▶ Exercise brief
In the data below, the answer is the run of lines from the line containing "お問い合わせ (411, 77)" through the line containing "美術展(Museum) (336, 1962)", both included; print it exactly and nothing else.
##### Data excerpts #####
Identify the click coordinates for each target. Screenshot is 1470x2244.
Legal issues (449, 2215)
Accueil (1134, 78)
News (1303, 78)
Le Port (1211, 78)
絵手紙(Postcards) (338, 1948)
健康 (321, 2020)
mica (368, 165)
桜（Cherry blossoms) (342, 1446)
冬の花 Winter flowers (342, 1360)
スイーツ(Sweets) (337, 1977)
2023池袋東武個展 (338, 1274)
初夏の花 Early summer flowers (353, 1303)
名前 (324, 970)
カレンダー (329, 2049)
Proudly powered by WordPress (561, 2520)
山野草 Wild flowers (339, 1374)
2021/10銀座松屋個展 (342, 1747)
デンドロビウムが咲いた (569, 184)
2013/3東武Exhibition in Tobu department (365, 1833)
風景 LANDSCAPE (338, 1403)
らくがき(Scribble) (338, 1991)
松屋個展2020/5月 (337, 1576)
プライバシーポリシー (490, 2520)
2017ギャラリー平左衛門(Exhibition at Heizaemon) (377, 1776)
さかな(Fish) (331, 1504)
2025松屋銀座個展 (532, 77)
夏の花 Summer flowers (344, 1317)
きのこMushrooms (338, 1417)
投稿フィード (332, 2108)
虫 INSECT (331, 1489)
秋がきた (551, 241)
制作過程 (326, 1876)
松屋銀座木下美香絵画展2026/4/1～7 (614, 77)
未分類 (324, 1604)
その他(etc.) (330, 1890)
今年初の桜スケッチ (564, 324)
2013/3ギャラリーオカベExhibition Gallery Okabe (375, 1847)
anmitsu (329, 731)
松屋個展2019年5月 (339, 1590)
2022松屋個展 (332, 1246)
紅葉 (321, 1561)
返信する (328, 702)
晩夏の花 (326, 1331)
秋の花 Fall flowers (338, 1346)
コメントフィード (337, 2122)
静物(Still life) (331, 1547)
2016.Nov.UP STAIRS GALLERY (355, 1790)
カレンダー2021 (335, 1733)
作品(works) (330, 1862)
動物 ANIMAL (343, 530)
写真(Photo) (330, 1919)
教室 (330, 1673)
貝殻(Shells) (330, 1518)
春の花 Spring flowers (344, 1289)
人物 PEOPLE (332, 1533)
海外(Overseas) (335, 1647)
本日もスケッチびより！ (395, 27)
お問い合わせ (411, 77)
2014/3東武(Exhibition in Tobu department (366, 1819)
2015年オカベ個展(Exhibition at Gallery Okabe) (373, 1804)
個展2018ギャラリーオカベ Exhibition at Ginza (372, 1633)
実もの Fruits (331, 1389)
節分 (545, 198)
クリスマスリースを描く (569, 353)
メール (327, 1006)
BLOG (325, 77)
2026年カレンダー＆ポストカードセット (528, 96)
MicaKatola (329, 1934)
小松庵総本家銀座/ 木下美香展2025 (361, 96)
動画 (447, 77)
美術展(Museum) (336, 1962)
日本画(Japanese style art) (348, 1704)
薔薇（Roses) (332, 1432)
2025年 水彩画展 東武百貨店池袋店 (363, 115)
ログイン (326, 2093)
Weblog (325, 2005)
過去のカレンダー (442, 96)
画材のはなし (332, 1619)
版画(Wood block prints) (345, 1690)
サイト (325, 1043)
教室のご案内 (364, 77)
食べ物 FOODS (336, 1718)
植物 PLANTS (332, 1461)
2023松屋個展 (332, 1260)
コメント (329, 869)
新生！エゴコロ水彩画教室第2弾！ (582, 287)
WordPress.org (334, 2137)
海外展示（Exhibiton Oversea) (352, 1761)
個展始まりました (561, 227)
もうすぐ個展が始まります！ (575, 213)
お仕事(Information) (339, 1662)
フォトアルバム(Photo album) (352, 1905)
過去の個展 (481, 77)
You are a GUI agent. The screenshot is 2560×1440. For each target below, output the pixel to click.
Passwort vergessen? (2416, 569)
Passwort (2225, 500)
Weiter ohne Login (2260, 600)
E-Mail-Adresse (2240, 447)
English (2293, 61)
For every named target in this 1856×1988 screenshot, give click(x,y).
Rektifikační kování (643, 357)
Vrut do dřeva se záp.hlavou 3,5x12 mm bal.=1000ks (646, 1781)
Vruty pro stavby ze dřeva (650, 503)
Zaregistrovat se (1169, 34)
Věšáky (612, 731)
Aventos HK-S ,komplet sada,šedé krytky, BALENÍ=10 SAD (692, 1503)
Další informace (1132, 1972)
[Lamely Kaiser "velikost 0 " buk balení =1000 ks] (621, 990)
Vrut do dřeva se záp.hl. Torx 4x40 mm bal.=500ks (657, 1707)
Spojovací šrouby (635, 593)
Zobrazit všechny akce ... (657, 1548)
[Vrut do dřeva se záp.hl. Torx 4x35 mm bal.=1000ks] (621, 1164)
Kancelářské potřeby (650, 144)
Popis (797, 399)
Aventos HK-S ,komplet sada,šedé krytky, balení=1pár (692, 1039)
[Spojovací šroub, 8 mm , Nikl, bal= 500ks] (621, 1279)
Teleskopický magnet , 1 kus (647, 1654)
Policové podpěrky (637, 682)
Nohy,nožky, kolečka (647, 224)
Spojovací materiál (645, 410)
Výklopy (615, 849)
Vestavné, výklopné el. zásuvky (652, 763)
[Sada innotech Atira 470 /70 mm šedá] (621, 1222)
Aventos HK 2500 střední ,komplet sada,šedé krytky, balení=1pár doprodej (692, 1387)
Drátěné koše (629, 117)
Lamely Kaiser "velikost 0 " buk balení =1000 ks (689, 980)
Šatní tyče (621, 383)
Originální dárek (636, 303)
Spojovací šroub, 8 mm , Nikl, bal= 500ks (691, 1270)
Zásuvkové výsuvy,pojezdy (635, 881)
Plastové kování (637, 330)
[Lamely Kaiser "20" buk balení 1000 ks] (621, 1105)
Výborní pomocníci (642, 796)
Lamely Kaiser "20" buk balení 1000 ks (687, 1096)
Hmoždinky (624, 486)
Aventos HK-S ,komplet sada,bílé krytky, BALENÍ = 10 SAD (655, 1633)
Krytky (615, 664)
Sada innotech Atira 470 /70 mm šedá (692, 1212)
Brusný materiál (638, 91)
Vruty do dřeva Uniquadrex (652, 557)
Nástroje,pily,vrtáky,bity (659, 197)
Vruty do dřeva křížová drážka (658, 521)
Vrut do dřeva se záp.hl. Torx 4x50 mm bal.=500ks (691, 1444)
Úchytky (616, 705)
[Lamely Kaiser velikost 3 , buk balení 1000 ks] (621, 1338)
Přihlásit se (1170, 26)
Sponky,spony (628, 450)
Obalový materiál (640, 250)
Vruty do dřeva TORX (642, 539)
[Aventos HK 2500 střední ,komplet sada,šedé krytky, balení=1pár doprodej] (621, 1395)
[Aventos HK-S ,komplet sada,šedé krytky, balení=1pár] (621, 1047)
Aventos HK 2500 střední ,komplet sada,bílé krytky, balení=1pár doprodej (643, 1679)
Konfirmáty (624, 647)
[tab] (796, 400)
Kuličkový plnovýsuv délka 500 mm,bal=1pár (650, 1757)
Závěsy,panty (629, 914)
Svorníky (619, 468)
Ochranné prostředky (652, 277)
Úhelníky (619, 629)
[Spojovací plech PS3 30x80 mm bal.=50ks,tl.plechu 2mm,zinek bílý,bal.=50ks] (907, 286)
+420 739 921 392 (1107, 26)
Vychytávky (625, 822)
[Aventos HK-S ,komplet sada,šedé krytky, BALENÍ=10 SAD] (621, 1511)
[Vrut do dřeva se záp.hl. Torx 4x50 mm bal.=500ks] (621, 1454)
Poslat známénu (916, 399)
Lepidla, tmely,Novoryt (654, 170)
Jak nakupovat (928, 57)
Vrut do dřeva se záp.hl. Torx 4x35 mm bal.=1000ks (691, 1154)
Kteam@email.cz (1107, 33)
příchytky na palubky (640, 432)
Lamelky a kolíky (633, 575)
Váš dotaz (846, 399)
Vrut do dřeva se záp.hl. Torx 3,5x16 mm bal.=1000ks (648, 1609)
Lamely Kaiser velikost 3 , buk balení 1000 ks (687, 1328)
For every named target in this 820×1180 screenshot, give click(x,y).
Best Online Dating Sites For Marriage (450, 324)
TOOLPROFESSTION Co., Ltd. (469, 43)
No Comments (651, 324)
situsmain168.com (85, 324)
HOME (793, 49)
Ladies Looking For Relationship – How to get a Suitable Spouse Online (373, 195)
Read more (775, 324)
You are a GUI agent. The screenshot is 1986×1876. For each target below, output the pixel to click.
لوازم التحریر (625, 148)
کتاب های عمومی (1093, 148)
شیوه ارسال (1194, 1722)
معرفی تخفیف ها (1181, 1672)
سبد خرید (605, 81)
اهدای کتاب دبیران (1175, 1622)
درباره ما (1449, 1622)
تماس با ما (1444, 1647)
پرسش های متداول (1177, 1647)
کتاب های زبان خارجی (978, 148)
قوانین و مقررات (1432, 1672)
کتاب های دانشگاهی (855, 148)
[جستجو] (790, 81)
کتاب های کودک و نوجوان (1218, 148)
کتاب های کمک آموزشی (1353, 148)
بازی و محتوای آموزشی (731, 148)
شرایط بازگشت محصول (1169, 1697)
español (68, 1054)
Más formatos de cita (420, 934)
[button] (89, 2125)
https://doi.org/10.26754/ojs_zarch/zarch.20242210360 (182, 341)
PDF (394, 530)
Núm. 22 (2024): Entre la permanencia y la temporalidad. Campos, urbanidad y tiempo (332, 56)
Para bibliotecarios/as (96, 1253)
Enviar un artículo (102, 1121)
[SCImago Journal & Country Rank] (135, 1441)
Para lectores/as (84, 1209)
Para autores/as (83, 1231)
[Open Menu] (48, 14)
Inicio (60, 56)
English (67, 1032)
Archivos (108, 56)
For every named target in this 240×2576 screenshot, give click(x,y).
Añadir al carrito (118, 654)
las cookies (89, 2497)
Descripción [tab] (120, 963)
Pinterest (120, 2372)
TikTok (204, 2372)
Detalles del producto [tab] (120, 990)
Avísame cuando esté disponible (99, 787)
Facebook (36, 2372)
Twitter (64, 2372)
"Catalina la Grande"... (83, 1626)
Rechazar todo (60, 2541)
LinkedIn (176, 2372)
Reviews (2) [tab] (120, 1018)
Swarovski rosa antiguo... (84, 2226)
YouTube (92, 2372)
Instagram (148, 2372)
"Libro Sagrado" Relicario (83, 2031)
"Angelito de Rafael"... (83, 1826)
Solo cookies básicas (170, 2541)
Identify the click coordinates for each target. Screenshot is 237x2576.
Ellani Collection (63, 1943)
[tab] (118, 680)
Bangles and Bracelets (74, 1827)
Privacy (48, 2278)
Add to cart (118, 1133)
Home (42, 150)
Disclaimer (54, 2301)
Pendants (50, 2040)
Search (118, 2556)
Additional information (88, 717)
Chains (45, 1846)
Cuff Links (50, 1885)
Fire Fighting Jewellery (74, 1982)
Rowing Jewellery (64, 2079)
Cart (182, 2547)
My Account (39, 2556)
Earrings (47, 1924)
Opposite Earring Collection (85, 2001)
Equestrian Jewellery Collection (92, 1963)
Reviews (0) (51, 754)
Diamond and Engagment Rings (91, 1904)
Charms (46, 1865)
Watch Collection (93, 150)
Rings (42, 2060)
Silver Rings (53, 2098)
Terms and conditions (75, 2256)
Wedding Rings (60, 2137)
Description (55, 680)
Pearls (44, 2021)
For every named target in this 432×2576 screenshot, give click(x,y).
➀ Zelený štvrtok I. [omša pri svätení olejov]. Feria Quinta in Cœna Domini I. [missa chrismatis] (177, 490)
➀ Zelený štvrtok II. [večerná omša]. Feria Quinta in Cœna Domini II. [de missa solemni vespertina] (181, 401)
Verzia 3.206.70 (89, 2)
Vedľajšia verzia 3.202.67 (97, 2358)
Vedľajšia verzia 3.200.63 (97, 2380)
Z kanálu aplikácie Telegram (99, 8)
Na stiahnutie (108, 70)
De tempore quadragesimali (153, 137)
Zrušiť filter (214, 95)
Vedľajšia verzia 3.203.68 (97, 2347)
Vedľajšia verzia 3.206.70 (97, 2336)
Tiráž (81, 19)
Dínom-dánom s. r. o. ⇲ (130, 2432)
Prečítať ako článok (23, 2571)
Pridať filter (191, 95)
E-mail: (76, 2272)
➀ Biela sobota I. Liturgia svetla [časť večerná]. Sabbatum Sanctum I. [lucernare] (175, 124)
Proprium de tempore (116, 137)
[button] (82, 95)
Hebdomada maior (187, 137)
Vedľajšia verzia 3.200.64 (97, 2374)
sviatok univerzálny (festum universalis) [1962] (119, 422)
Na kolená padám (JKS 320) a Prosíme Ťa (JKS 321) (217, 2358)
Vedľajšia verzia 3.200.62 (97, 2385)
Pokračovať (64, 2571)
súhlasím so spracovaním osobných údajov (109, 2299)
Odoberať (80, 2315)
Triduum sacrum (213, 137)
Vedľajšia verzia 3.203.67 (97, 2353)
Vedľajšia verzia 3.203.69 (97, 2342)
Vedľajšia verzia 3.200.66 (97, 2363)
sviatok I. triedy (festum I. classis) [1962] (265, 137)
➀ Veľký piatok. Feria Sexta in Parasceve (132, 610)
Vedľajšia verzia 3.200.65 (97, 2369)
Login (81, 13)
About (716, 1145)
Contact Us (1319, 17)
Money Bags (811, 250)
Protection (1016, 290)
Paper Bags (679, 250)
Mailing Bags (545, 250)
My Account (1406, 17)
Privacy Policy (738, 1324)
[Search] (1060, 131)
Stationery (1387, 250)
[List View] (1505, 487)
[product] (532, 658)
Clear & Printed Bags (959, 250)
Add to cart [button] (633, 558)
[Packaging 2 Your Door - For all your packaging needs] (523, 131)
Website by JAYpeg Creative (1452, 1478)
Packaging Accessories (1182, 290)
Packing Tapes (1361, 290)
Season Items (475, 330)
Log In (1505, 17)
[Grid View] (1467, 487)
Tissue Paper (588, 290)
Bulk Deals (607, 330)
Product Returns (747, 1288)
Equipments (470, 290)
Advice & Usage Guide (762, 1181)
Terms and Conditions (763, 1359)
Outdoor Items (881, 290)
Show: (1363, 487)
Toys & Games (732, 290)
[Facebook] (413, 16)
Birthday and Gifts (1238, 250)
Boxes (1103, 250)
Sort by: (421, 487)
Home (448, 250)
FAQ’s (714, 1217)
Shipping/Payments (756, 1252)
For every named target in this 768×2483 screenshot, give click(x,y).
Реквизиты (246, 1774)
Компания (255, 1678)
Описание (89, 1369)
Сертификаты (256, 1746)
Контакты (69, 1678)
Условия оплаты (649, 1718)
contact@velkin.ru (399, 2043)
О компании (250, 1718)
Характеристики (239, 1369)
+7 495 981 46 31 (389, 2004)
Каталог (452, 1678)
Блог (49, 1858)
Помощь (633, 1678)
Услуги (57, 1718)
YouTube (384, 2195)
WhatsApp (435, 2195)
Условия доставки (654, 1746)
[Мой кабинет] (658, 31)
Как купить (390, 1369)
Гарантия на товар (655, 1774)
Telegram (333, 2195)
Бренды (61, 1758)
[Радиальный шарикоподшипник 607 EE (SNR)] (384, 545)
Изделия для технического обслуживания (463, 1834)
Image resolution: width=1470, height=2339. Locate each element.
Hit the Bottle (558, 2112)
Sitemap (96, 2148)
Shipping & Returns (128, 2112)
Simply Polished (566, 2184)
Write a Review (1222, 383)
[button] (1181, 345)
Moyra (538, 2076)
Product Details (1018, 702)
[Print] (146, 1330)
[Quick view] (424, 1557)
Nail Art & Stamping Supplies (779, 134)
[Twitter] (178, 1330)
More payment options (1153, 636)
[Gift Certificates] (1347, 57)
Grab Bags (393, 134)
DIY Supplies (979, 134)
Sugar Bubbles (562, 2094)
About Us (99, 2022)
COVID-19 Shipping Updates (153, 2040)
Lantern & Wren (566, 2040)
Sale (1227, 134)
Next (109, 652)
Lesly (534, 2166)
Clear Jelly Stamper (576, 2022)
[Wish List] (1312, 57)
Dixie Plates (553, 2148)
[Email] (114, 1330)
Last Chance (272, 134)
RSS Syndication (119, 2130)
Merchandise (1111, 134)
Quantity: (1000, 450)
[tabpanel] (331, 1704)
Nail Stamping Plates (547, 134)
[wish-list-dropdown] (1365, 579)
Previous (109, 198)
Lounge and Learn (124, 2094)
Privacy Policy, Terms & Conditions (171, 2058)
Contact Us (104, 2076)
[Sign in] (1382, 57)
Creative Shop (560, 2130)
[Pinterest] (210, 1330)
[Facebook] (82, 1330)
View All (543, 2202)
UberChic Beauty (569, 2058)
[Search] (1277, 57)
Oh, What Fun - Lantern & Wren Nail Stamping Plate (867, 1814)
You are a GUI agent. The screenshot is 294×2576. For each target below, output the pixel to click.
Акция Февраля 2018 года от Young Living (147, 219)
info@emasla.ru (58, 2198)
#####
▶ Task output
お問い合わせ (411, 77)
2014/3東武(Exhibition in Tobu department (366, 1819)
2015年オカベ個展(Exhibition at Gallery Okabe) (373, 1804)
個展2018ギャラリーオカベ Exhibition at Ginza (372, 1633)
実もの Fruits (331, 1389)
節分 (545, 198)
クリスマスリースを描く (569, 353)
メール (327, 1006)
BLOG (325, 77)
2026年カレンダー＆ポストカードセット (528, 96)
MicaKatola (329, 1934)
小松庵総本家銀座/ 木下美香展2025 (361, 96)
動画 (447, 77)
美術展(Museum) (336, 1962)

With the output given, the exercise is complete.